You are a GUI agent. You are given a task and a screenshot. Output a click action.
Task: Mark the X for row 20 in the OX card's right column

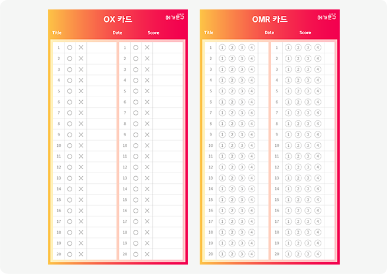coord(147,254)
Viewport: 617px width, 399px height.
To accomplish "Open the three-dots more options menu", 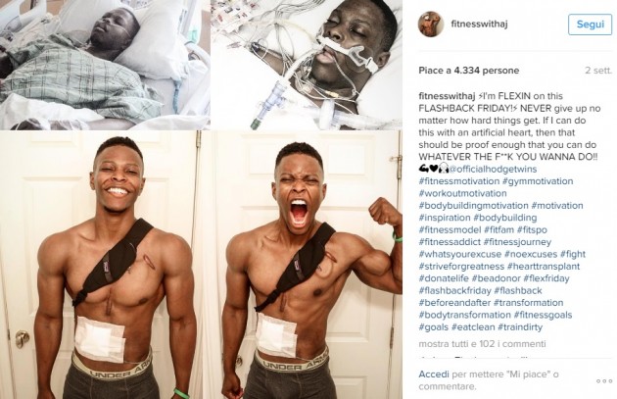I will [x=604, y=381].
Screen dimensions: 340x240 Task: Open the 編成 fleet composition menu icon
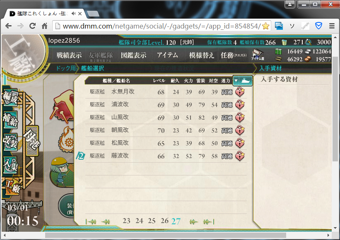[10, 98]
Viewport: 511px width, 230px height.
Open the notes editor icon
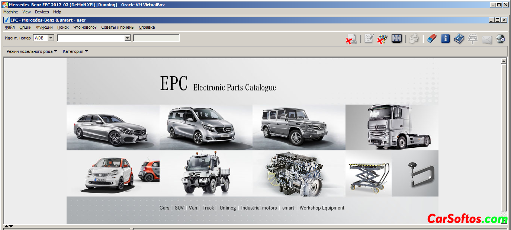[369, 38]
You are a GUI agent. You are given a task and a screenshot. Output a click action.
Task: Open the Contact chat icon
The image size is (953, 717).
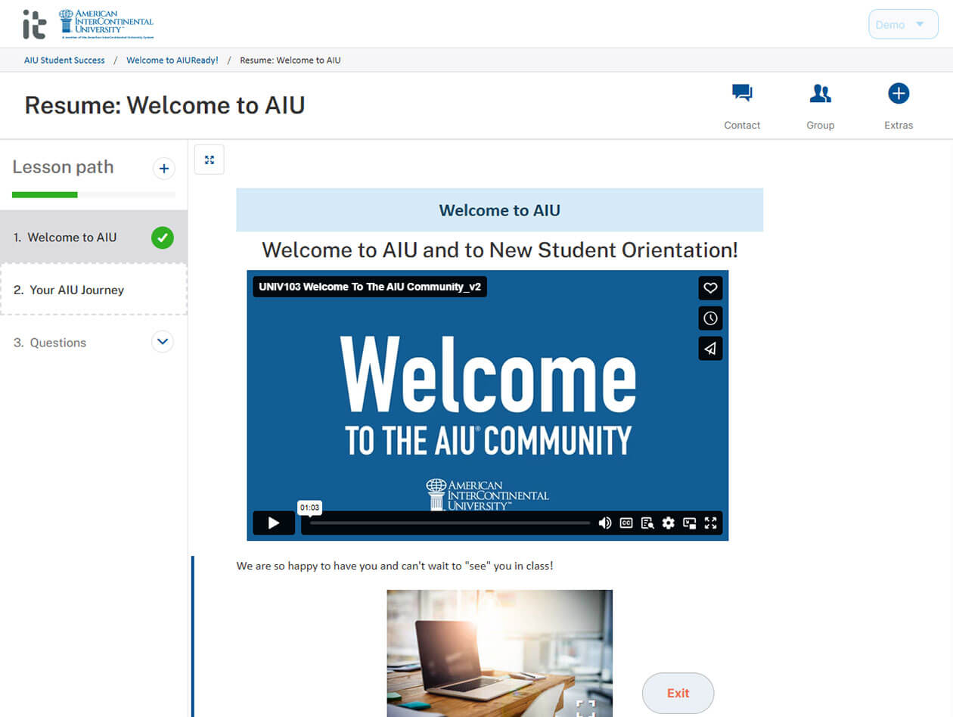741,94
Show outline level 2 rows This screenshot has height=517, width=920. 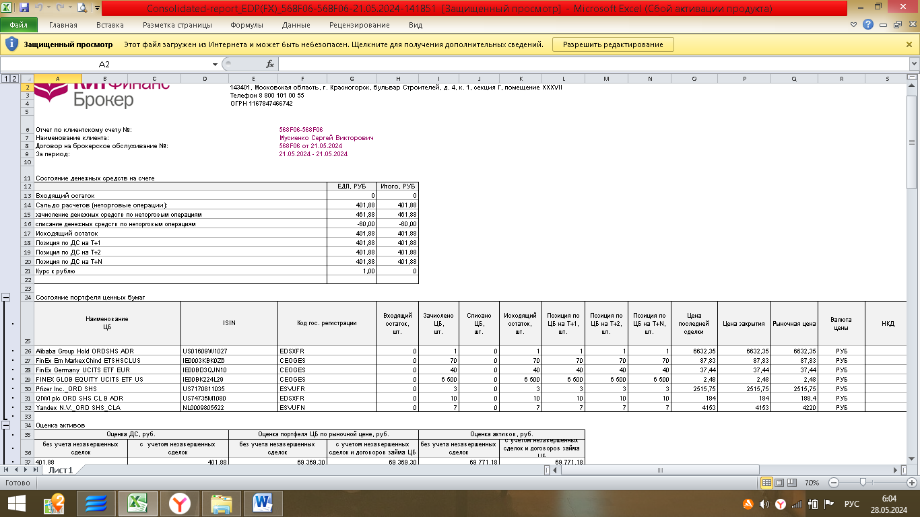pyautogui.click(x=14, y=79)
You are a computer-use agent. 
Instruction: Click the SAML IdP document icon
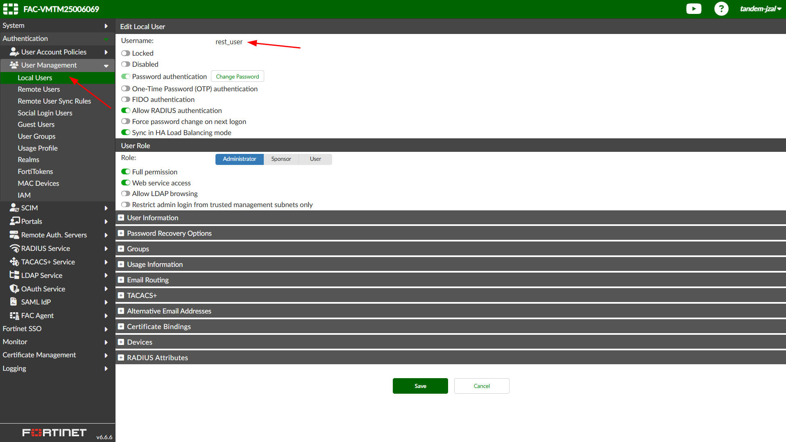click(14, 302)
════════
▶ [What the task asks]
Copy the lines from the one holding "You are a computer-use agent." through the end of the records, inclusive, with their requests, and multiply every coordinate in the answers by 1.6, rounding to whole numbers with halves going up. Leave the pictures out.

▶ [Problem solution]
You are a computer-use agent. 
Instruction: Click the SAML IdP document icon
click(22, 483)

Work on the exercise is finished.